__Dataset content__

═══

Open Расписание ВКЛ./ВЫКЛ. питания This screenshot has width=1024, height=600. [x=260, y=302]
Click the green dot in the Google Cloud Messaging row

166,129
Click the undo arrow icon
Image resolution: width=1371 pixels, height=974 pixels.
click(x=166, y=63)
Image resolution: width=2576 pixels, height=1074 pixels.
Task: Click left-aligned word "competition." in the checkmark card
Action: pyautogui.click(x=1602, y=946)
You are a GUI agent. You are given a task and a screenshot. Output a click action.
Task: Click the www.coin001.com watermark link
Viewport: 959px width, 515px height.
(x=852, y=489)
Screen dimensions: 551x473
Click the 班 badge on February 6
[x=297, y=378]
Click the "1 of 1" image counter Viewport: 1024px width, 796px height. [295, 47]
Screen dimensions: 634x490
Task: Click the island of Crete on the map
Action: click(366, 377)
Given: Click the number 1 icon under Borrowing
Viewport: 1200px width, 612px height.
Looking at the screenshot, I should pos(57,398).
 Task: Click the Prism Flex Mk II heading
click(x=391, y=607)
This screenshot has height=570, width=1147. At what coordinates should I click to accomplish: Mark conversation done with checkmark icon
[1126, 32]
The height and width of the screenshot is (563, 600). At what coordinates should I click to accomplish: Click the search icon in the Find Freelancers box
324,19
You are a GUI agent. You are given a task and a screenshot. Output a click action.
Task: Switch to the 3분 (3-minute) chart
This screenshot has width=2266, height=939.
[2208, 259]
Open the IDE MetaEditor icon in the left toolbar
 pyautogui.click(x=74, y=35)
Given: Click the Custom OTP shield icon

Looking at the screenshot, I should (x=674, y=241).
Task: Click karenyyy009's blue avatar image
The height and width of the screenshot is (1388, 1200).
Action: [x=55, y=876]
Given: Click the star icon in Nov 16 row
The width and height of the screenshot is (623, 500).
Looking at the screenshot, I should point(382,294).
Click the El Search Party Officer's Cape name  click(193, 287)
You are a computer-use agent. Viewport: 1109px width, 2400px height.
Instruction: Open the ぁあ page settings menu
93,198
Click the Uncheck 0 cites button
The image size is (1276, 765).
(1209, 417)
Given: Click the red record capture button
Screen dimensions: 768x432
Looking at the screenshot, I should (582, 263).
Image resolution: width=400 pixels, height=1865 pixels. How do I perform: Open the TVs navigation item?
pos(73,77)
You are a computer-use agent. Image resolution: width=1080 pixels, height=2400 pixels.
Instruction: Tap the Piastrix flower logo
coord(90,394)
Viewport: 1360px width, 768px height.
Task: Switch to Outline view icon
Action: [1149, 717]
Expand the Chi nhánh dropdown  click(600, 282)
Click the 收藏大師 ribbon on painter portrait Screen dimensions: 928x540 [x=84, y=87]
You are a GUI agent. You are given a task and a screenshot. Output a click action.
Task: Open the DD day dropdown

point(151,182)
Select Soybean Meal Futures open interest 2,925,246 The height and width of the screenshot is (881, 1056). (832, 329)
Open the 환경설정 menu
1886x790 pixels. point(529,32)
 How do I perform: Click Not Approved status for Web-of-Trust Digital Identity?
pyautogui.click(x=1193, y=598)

═══

__What is expected__
Without leaving out a single line, retype the material above exactly.

__Result__
Open Расписание ВКЛ./ВЫКЛ. питания This screenshot has width=1024, height=600. [x=260, y=302]
Click the green dot in the Google Cloud Messaging row

166,129
Click the undo arrow icon
Image resolution: width=1371 pixels, height=974 pixels.
click(x=166, y=63)
Image resolution: width=2576 pixels, height=1074 pixels.
Task: Click left-aligned word "competition." in the checkmark card
Action: pyautogui.click(x=1602, y=946)
You are a GUI agent. You are given a task and a screenshot. Output a click action.
Task: Click the www.coin001.com watermark link
Viewport: 959px width, 515px height.
(x=852, y=489)
Screen dimensions: 551x473
Click the 班 badge on February 6
[x=297, y=378]
Click the "1 of 1" image counter Viewport: 1024px width, 796px height. [295, 47]
Screen dimensions: 634x490
Task: Click the island of Crete on the map
Action: click(366, 377)
Given: Click the number 1 icon under Borrowing
Viewport: 1200px width, 612px height.
Looking at the screenshot, I should pos(57,398).
 Task: Click the Prism Flex Mk II heading
click(x=391, y=607)
This screenshot has height=570, width=1147. At what coordinates should I click to accomplish: Mark conversation done with checkmark icon
[1126, 32]
The height and width of the screenshot is (563, 600). At what coordinates should I click to accomplish: Click the search icon in the Find Freelancers box
324,19
You are a GUI agent. You are given a task and a screenshot. Output a click action.
Task: Switch to the 3분 (3-minute) chart
This screenshot has width=2266, height=939.
[2208, 259]
Open the IDE MetaEditor icon in the left toolbar
 pyautogui.click(x=74, y=35)
Given: Click the Custom OTP shield icon

Looking at the screenshot, I should (x=674, y=241).
Task: Click karenyyy009's blue avatar image
The height and width of the screenshot is (1388, 1200).
Action: [x=55, y=876]
Given: Click the star icon in Nov 16 row
The width and height of the screenshot is (623, 500).
Looking at the screenshot, I should point(382,294).
Click the El Search Party Officer's Cape name  click(193, 287)
You are a computer-use agent. Viewport: 1109px width, 2400px height.
Instruction: Open the ぁあ page settings menu
93,198
Click the Uncheck 0 cites button
The image size is (1276, 765).
(1209, 417)
Given: Click the red record capture button
Screen dimensions: 768x432
Looking at the screenshot, I should (582, 263).
Image resolution: width=400 pixels, height=1865 pixels. How do I perform: Open the TVs navigation item?
pos(73,77)
You are a computer-use agent. Image resolution: width=1080 pixels, height=2400 pixels.
Instruction: Tap the Piastrix flower logo
coord(90,394)
Viewport: 1360px width, 768px height.
Task: Switch to Outline view icon
Action: [1149, 717]
Expand the Chi nhánh dropdown  click(600, 282)
Click the 收藏大師 ribbon on painter portrait Screen dimensions: 928x540 [x=84, y=87]
You are a GUI agent. You are given a task and a screenshot. Output a click action.
Task: Open the DD day dropdown

point(151,182)
Select Soybean Meal Futures open interest 2,925,246 The height and width of the screenshot is (881, 1056). (832, 329)
Open the 환경설정 menu
1886x790 pixels. point(529,32)
 How do I perform: Click Not Approved status for Web-of-Trust Digital Identity?
pyautogui.click(x=1193, y=598)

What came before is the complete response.